Parmi les diverses méthodes, citons l’afforestation/reforestation, la restauration des terres et la séquestration de carbone dans les sols (notamment agricoles), la bioénergie associée au captage et stockage du carbone (BECCS, selon l’acronyme anglais), ou encore le captage direct du CO2 de l’air avant stockage (DACCS).

Selon les efforts d’atténuation

Sans surprise, plus l’atténuation sera lente, plus la teneur atmosphérique en CO2 s’élèvera, plus les besoins en émissions négatives s’accroîtront pour aplatir l’’overshoot’.  C’est ce qui ressort des 4 scénarios testés par le Giec: dans celui, extrême mais actuellement le plus réaliste, d’un ‘overshoot’ élevé, le BECCS devrait ainsi pomper 1.191 GtCO2 au cours du siècle.

Or même en compensant tardivement par de fortes émissions négatives, le climat ne serait pas sauvé pour autant: le fait d’avoir atteint un ‘overshoot’ important pourrait «déclencher des cycles incontrôlables», comme un emballement de la fonte du pergélisol, indique Henri Waisman, coordinateur du programme climat de l’Institut du développement durable et des relations internationales (Iddri) et expert du Giec, contacté par le JDLE.

Le recours aux émissions négatives dépend au final de l’atténuation: dans le scénario le plus ambitieux, celui d’une baisse de 58% des émissions en 2030 par rapport à 2010, le BECCS pourrait même ne plus être nécessaire.

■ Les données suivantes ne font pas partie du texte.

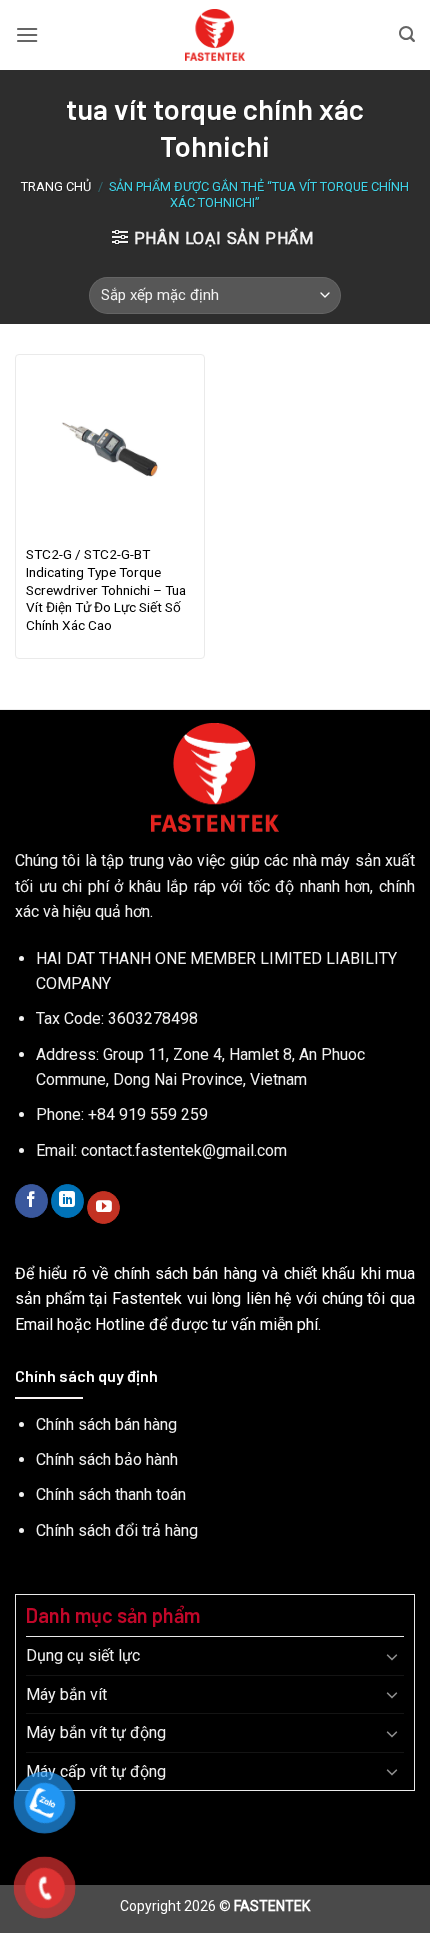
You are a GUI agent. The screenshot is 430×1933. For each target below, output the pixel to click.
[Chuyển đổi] (392, 1656)
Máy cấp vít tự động (96, 1771)
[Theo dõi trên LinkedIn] (67, 1201)
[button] (27, 34)
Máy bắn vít (66, 1694)
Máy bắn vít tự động (96, 1732)
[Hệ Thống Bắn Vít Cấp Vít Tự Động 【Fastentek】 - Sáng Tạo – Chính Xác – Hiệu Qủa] (215, 35)
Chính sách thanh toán (111, 1494)
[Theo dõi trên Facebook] (31, 1201)
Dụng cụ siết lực (83, 1655)
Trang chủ (56, 186)
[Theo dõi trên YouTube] (103, 1208)
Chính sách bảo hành (107, 1459)
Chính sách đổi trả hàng (117, 1530)
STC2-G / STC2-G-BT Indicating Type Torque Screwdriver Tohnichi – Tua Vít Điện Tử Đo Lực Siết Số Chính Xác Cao (106, 589)
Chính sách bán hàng (106, 1424)
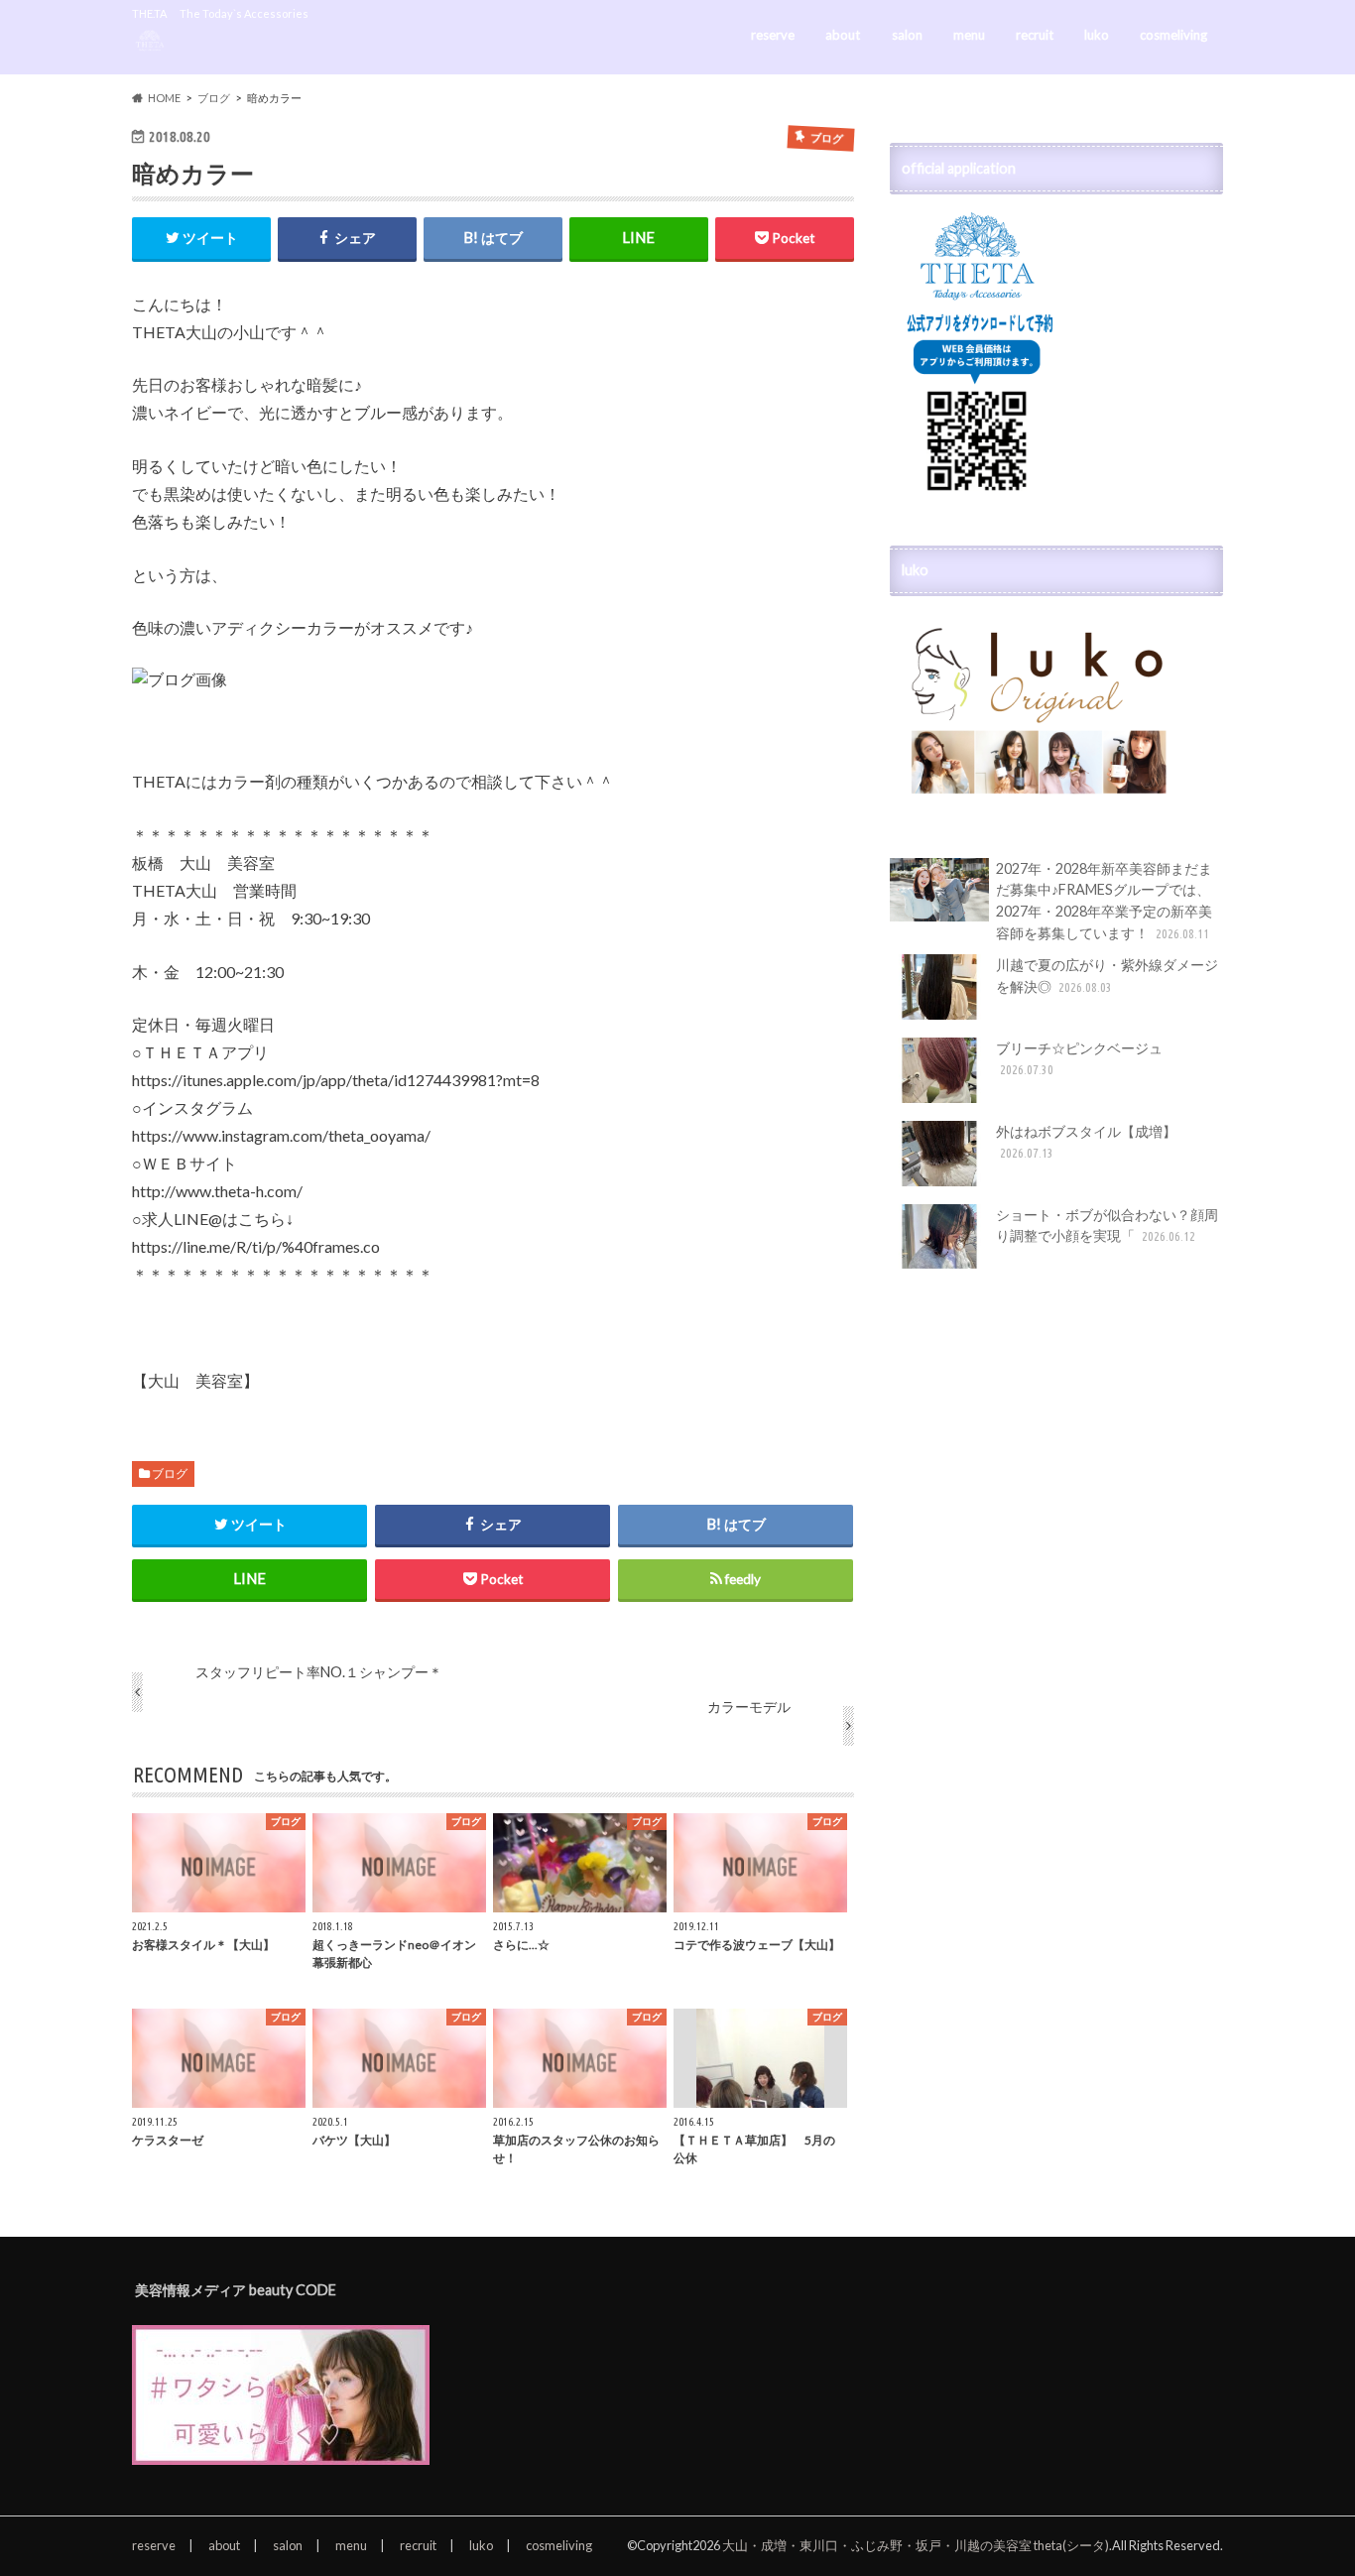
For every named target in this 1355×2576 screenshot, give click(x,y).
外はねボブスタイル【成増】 (1086, 1142)
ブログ (169, 1473)
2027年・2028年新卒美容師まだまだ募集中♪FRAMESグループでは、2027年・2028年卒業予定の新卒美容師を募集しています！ (1104, 900)
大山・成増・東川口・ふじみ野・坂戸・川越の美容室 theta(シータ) (915, 2545)
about (842, 35)
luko (1096, 35)
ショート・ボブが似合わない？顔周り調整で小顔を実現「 (1107, 1225)
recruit (1034, 35)
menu (969, 35)
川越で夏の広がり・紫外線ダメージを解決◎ (1107, 975)
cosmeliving (1173, 35)
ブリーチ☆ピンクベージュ (1079, 1058)
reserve (773, 35)
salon (907, 35)
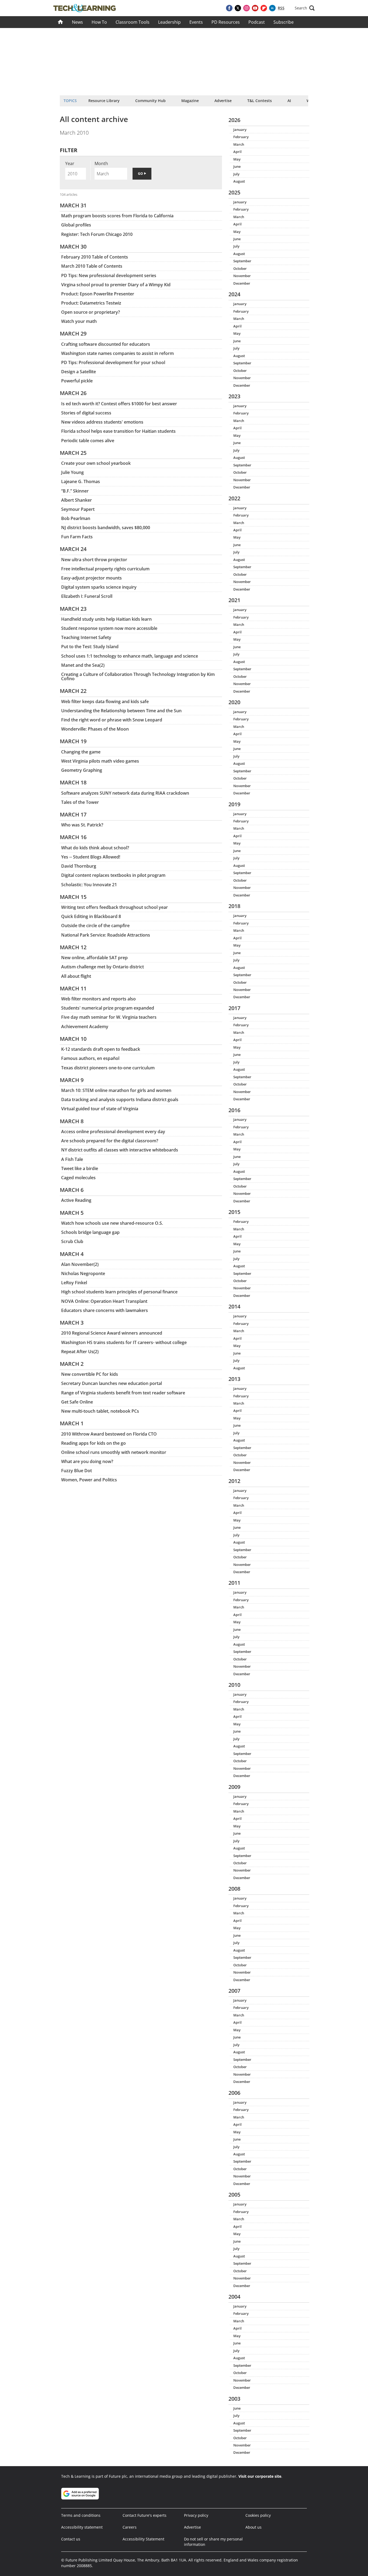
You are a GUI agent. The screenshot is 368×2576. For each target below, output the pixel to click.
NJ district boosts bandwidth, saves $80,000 (105, 527)
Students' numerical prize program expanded (107, 1008)
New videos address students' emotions (102, 422)
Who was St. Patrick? (82, 825)
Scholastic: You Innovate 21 (89, 885)
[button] (305, 8)
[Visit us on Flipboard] (264, 8)
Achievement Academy (84, 1026)
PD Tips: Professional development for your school (113, 362)
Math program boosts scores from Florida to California (117, 216)
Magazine (190, 100)
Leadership (169, 22)
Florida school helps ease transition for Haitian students (118, 431)
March (238, 144)
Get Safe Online (77, 1402)
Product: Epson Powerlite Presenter (97, 294)
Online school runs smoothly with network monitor (113, 1452)
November (242, 275)
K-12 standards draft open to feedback (100, 1049)
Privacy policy (196, 2515)
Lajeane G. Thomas (80, 481)
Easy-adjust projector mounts (91, 578)
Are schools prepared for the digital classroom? (109, 1141)
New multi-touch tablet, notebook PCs (100, 1411)
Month (101, 163)
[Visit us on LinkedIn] (272, 8)
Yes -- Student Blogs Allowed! (90, 857)
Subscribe (283, 22)
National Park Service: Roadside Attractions (105, 935)
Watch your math (79, 321)
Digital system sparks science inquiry (99, 587)
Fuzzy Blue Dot (76, 1471)
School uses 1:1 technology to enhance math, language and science (129, 656)
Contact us (70, 2539)
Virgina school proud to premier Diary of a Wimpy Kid (116, 285)
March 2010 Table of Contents (91, 266)
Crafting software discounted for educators (105, 344)
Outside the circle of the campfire (95, 926)
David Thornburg (78, 866)
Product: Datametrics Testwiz (91, 303)
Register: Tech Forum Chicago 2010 (97, 234)
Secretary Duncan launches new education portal (111, 1383)
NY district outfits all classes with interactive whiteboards (119, 1150)
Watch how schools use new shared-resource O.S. (112, 1223)
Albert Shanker (76, 500)
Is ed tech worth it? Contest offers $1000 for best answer (119, 404)
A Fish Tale (72, 1159)
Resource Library (104, 100)
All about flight (76, 976)
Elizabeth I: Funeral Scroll (86, 596)
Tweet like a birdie (79, 1168)
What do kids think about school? (95, 848)
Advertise (223, 100)
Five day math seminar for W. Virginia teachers (109, 1017)
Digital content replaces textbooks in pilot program (113, 875)
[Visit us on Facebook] (229, 8)
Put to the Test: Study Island (90, 647)
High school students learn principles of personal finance (119, 1292)
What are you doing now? (87, 1461)
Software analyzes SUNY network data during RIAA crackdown (125, 793)
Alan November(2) (80, 1264)
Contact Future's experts (144, 2515)
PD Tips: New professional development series (108, 275)
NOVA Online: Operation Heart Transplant (104, 1301)
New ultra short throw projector (94, 560)
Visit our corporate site (259, 2476)
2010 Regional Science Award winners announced (111, 1333)
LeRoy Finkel (74, 1283)
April (237, 151)
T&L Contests (259, 100)
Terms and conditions (80, 2515)
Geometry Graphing (81, 770)
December (241, 283)
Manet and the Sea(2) (83, 665)
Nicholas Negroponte (83, 1273)
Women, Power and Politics (89, 1480)
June (237, 166)
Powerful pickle (77, 381)
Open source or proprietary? (90, 312)
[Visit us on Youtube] (255, 8)
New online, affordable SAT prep (94, 958)
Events (196, 22)
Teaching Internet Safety (86, 637)
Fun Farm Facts (77, 537)
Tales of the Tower (80, 802)
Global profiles (76, 225)
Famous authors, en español (90, 1058)
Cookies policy (258, 2515)
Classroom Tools (133, 22)
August (239, 181)
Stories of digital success (86, 413)
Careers (130, 2527)
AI (289, 100)
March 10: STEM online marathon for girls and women (116, 1090)
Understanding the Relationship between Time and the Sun (121, 711)
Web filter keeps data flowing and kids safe (105, 701)
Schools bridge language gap (90, 1232)
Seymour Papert (78, 509)
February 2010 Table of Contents (94, 257)
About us (253, 2527)
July (236, 174)
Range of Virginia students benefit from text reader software (123, 1393)
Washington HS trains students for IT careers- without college (124, 1342)
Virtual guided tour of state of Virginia (99, 1109)
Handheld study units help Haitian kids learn (106, 619)
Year (69, 163)
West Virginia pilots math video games (100, 761)
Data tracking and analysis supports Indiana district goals (119, 1099)
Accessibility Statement (143, 2539)
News (77, 22)
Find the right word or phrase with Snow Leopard (111, 720)
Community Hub (150, 100)
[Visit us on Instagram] (246, 8)
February (241, 136)
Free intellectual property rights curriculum (105, 569)
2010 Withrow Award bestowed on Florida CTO (109, 1434)
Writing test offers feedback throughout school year (114, 907)
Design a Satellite (78, 372)
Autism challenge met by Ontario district (102, 967)
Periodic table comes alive (87, 441)
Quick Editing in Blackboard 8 (91, 916)
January (240, 129)
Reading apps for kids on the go (93, 1443)
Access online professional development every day (113, 1132)
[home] (60, 22)
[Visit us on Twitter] (238, 8)
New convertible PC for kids (89, 1374)
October (240, 268)
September (242, 261)
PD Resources (225, 22)
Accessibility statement (82, 2527)
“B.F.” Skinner (75, 491)
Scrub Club (72, 1241)
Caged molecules (78, 1178)
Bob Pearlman (75, 518)
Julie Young (72, 472)
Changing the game (80, 752)
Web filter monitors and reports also (98, 999)
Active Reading (76, 1200)
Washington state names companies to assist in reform (117, 353)
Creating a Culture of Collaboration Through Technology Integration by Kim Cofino (138, 676)
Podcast (256, 22)
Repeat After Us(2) (80, 1352)
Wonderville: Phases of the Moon (95, 729)
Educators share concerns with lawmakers (104, 1310)
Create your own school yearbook (96, 463)
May (237, 159)
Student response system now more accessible (109, 628)
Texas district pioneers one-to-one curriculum (108, 1068)
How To (99, 22)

De nombreuses incertitudes

Pour Henri Waisman, «on ne peut avoir que des doutes scientifiques sur ces solutions. Elles n’existent pas encore à l’échelle dont nous parlons, et la BECCS pose tout un tas de problèmes, notamment en termes d’usage des sols. Mais plus on accélèrera nos actions à court terme, moins on aura besoin de ces solutions», ajoute-t-il.

Encore plus hypothétique, la géo-ingénierie n’a pas eu droit aux honneurs du Giec. Celui-ci évoque le cas de la gestion du rayonnement solaire, qui consiste à pulvériser des aérosols en altitude pour limiter l’arrivée des rayons sur la surface terrestre: elle pourrait être «théoriquement efficace pour réduire un overshoot, mais il existe de grandes incertitudes et un manque de connaissance. Elle pourrait aussi poser des risques importants, et pâtir de freins institutionnels et sociaux à son déploiement, en raison de problèmes de gouvernance, d’éthique et de développement durable», estime le Giec. Sans oublier ses possibles impacts sur d’autres aspects environnementaux, dont la biodiversité, ou sur la santé humaine.